**THE TASK:** Print every record below exactly as written.

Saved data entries
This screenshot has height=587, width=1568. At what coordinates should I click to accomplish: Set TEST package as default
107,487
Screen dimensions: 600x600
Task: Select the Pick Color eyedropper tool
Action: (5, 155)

**EXPECTED ANSWER:**
This screenshot has height=587, width=1568. At what coordinates should I click to accomplish: Set TEST package as default
107,487
Screen dimensions: 600x600
Task: Select the Pick Color eyedropper tool
Action: (5, 155)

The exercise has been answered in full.